Młody, beztroski, spóźniony
Obecnie aż 81 proc. Polaków przychodzi punktualnie do pracy. 17 proc. polskich pracowników deklaruje, że zdarza im się spóźniać przynajmniej raz w tygodniu. Z tego 2 proc. spóźnia się do pracy co drugi-trzeci dzień, a 1 proc. deklaruje, że do wykonywania zawodowych obowiązków przystępuje z opóźnieniem codziennie.
Ogólny odsetek spóźnialskich zmniejszył się o ok. 3 proc. w porównaniu z ubiegłym rokiem. Bardzo natomiast, bo aż o połowę, stopniały grupy pracowników nieprzychodzących na czas do pracy częściej niż raz wt ygodniu.
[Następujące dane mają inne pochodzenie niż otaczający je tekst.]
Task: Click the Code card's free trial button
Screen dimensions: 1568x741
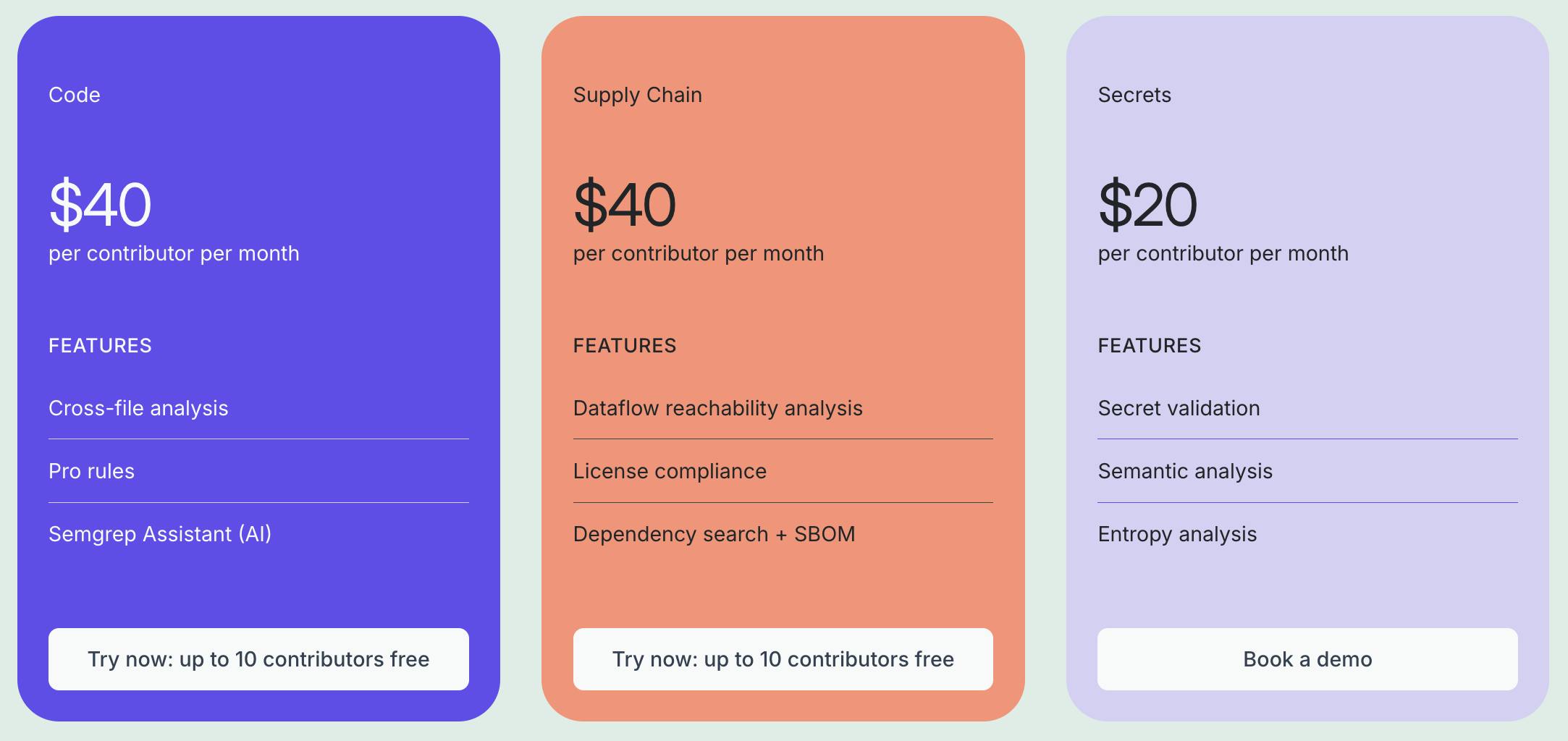Action: [258, 659]
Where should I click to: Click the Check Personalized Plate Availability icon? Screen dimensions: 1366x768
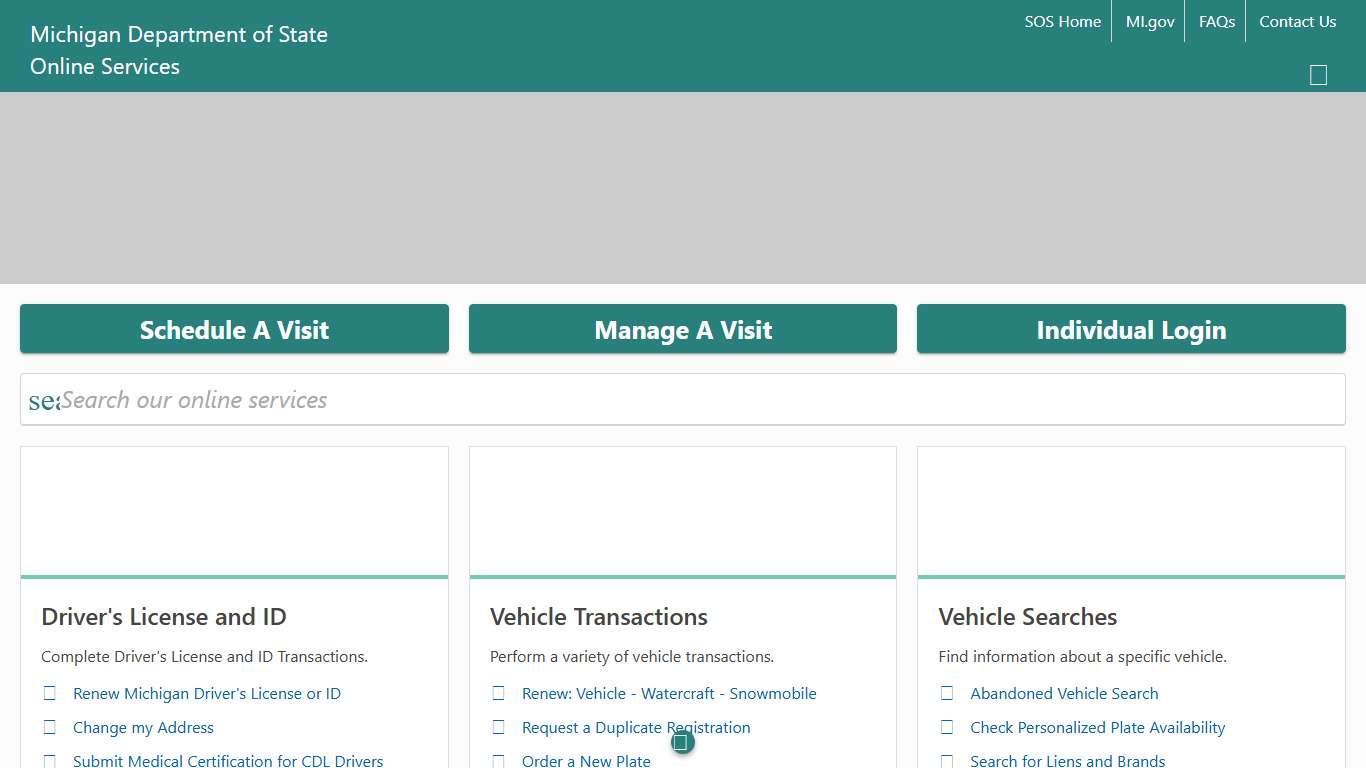click(x=947, y=727)
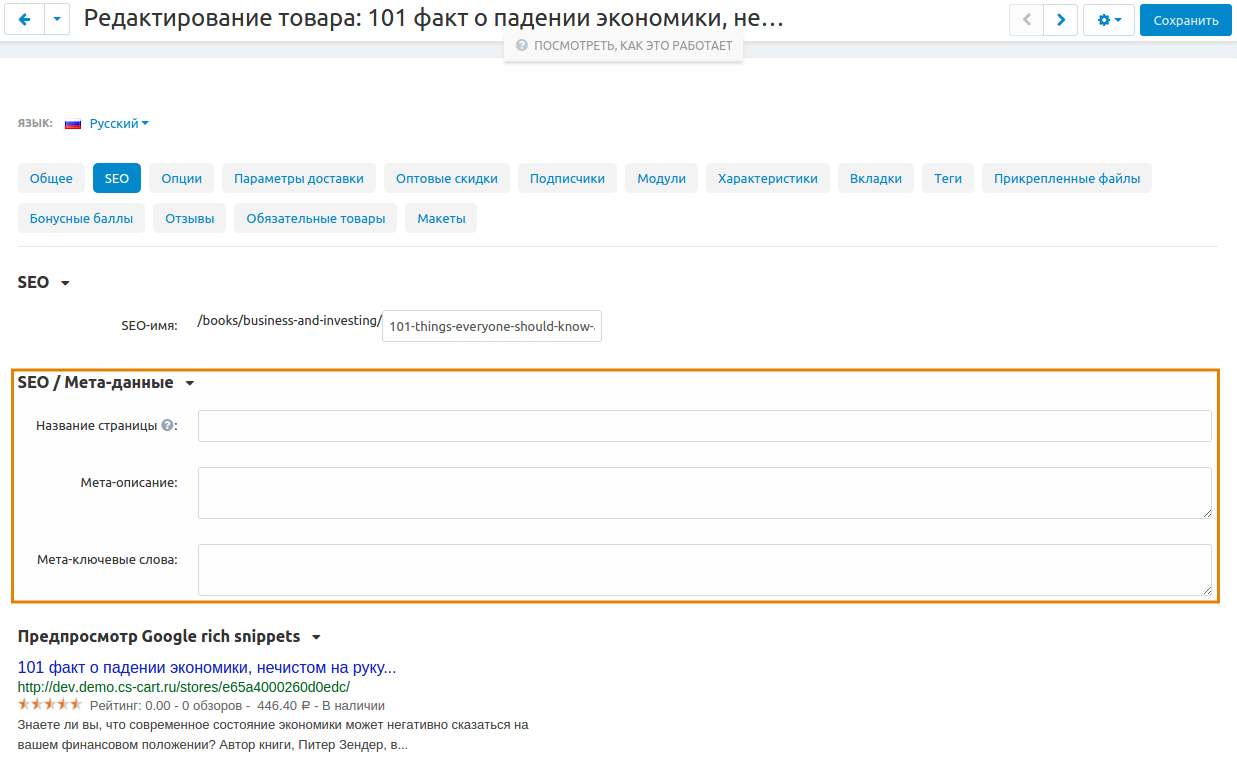The width and height of the screenshot is (1237, 760).
Task: Open the gear settings menu
Action: point(1108,20)
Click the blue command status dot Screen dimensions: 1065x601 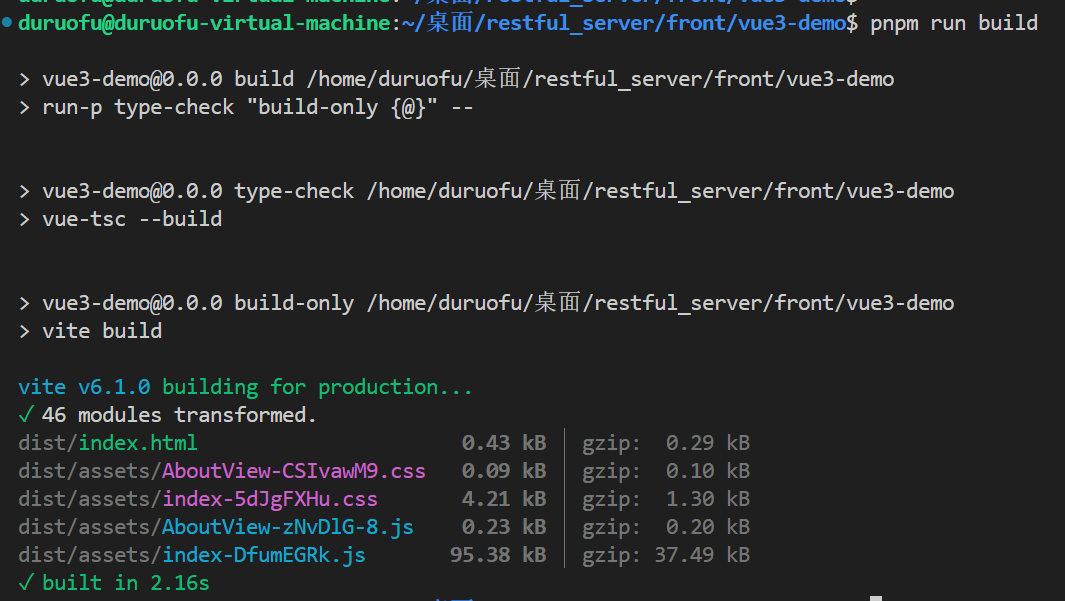coord(8,22)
- Wynika to zapewne z niepokoju pracowników spowodowanym trudną sytuacją na rynku pracy, która obliguje ich do większego zaangażowania w powierzone obowiązki - komentuje Tomasz Hanczarek, prezes Work Service. Brak spóźnień to element tego zaangażowania.
Z badania Homo Homini wynika, że niepunktualność to pięta achillesowa osób młodych - co trzecia z nich ma problemy z przychodzeniem do pracy na czas. Prym wiodą młodzi mężczyźni - spóźnialski to co piąty z nich, najczęściej ignorujący budzik.